** Opening SOURCE INFORMATION block **

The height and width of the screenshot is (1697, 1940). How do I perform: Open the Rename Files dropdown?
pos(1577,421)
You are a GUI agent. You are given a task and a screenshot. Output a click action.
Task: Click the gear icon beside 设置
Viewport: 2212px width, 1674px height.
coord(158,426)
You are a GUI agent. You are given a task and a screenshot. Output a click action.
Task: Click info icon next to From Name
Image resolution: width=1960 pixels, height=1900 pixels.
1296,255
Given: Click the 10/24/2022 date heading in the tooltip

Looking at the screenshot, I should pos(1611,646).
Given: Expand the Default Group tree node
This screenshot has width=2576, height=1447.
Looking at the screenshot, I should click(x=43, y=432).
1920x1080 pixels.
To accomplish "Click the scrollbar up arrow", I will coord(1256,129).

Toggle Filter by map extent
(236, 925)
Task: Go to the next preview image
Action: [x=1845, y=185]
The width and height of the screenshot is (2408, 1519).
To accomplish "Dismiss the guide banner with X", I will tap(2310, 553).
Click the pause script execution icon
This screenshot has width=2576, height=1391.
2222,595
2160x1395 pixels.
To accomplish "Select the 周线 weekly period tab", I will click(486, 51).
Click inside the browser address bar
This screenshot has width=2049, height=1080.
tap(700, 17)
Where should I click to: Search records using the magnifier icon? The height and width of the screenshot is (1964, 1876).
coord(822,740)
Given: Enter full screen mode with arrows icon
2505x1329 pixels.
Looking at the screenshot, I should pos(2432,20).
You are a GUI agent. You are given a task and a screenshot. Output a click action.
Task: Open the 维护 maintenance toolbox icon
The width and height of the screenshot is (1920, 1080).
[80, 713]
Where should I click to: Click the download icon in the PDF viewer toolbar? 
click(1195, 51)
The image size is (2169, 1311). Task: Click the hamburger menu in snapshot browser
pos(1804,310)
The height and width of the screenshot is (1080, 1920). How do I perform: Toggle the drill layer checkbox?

** Closing SOURCE INFORMATION block **

* **WHAT YOU SHOULD DO**: The output must consist solely of the lines from the first line of the records through the line containing "Task: Click info icon next to From Name", reproduced exactly.

* **SOLUTION FOR THIS EXERCISE**:
The height and width of the screenshot is (1697, 1940). How do I perform: Open the Rename Files dropdown?
pos(1577,421)
You are a GUI agent. You are given a task and a screenshot. Output a click action.
Task: Click the gear icon beside 设置
Viewport: 2212px width, 1674px height.
coord(158,426)
You are a GUI agent. You are given a task and a screenshot. Output a click action.
Task: Click info icon next to From Name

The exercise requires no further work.